The main issue: when I do sports, whether it's cardio or weightlifting, I find it really hard to sleep. Fundamentally, my sleep is more fragile. I fall asleep easily all of the time, but when I work out it's easier for me to wake up during the night (for any reason, e.g. noise, wanting to go pee, being too hot, being too cold) and harder to fall back asleep after I wake up.
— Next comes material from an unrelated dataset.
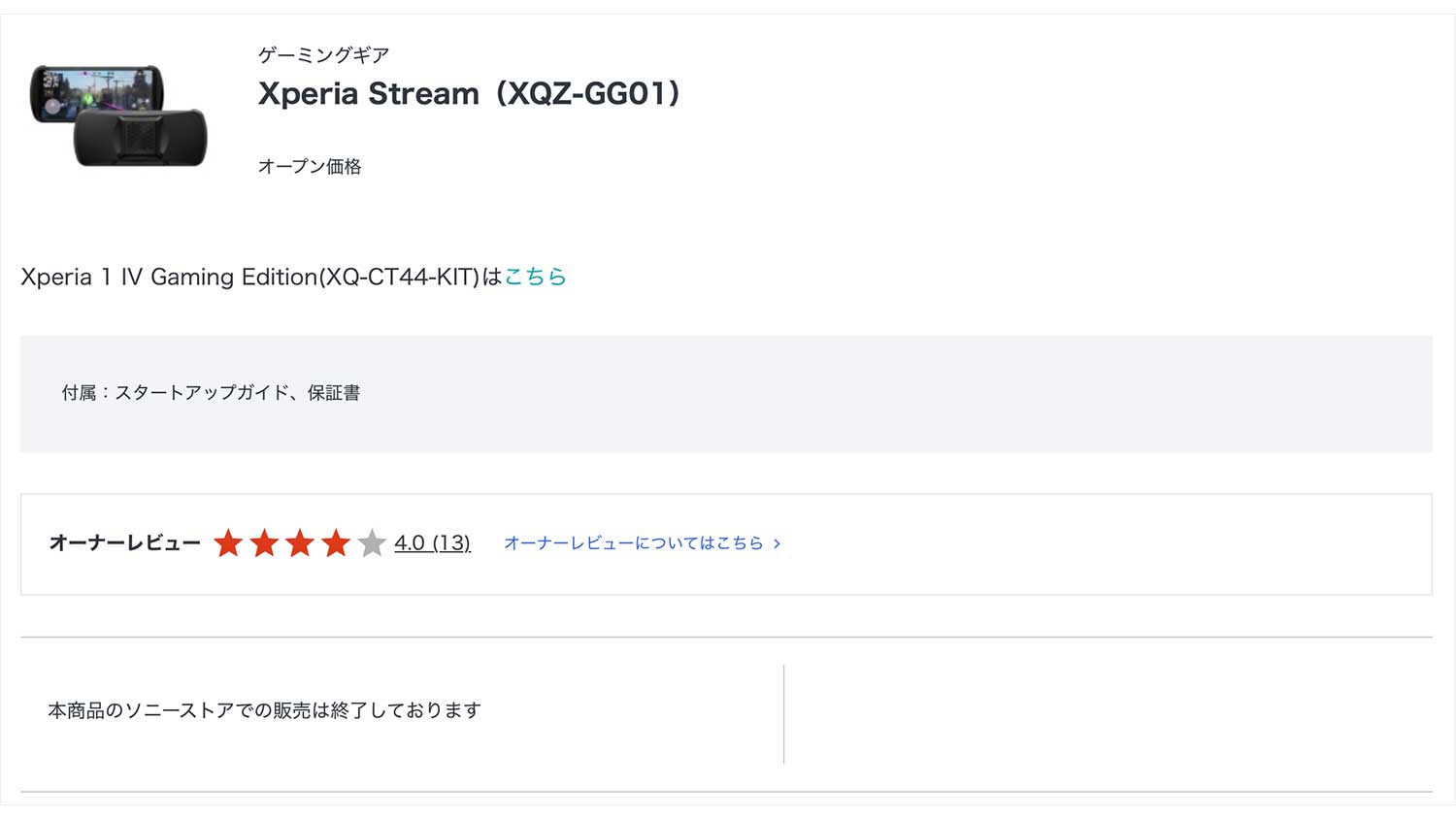Click the (13) review count
This screenshot has width=1456, height=819.
[x=451, y=543]
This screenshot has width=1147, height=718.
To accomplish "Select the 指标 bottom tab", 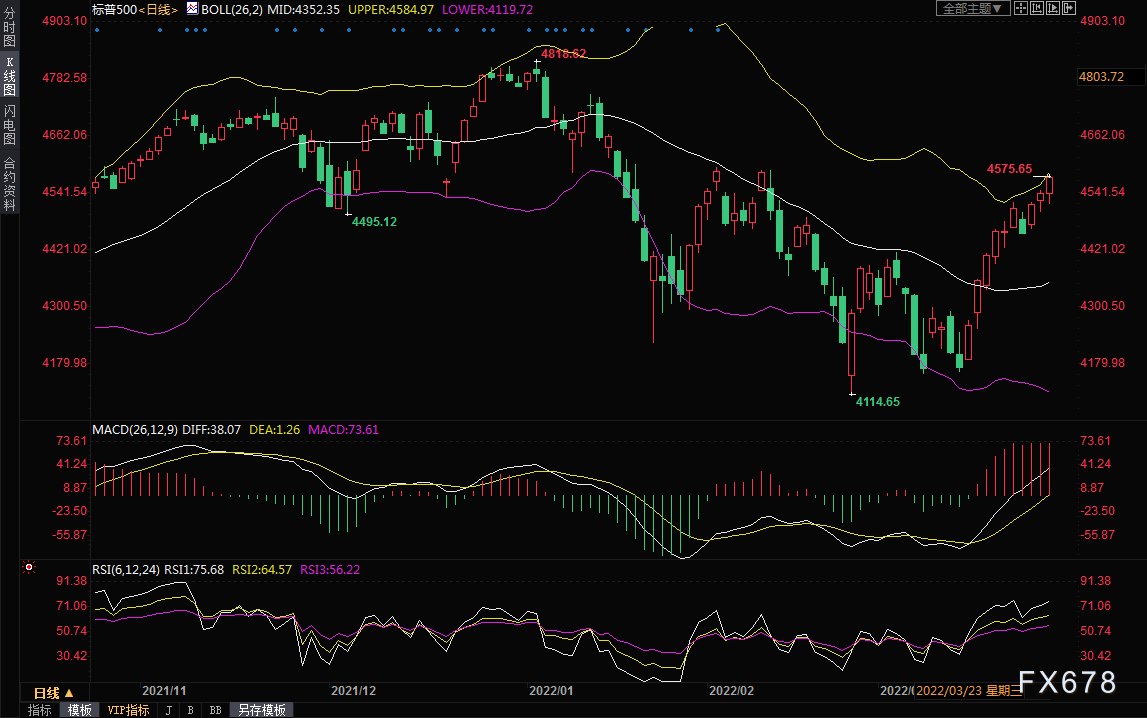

  • I've had those problems regardless of whether I'm depressed or not. But in general, I'm not depressed. I get depressed when I don't get enough sleep consistently.
  • Given the allotted time slot of 7 hours 40 minutes, when working out, I sleep 5-6 hours, when I'm not I sleep around 7+ hours.
  • I've worked out consistently for over a year and during all of that time my sleep quality was in the dumpster. As soon as I stopped, it improved drastically. I stopped waking up in the middle of the night as much and I have no trouble falling back asleep almost entirely. I thought that if I power through sleep issues, they are going to go away, but they didn't.
  • I tried to start working out again and bad sleep quality was back after the first session.
  • If I engage in a physically demanding activity (for example a hike) bad quality returns the same day.
  • I have a restless leg syndrome and drink magnesium for it. Magnesium removes the feeling in my shins almost entirely, but it seems like it flares up more when I work out. Rolling out the shins doesn't help.
  • When I work out, I am constantly thirsty, regardless of how much I drink. Due to that, I wake up to go pee 2 or 3 times a night. I tried to stop drinking 1-2 hours before going to bed, but it just feels really uncomfortable.
  • I was working out both when I restricted calories and when I was supporting my current weight. When restricting calories, I woke up due to being hungry sometimes (I attribute that to the sleep being fragile).
  • Working from the assumption that this might be related to the restless legs syndrome, I tried to refrain from targeting legs in my workouts, but it doesn't really matter which muscle group I target.
  • I maintain strict sleep hygiene, so we can rule out external factors.
  • Room where I sleep is cool, dark and (reasonably) quiet.
  • I tried working out in the morning and it doesn't matter when I do it.
  • I thoroughly stretched after the work out (when I did work out) and I also stretch before going to bed.
  • I tried adding more electrolytes (i.e. Gatorade), but I don't know what the hell I'm doing or what I'm measuring. In any case, I eat a lot of salt as is and I didn't notice any difference when adding additional electrolytes in my diet.

I desperately want to see a doctor, but they are trying to diagnose me with a mental health problem rather than a chemical imbalance. Feel free to ignore my complaints about doctors and suggest me to see a doctor, but I'd be grateful if you could spell out what I should say to him.

Others have covered this, but from my experience it sounds like overtraining which can be mitigated somewhat by allowing your nervous system more time to recover over hours before sleeping. I don't lift heavy weights or go running after 7pm for this reason. Morning through afternoon workouts are fine. If its a regular issue I would have my workouts in the morning and scale back intensity until I found the sweet spot of exertion that allowed me to sleep.

Do yourself a favour and try other non-exercise related sleep remedies such as reducing caffeine. I found a shocked nervous system (via overtraining) could be further irritated by electronic stimulation so try to cut out screens before bed. Books and audiobooks are encouraged in the hour before sleep. Magnesium as a muscle relaxant before bed is also good for getting to sleep (but not necessarily staying asleep).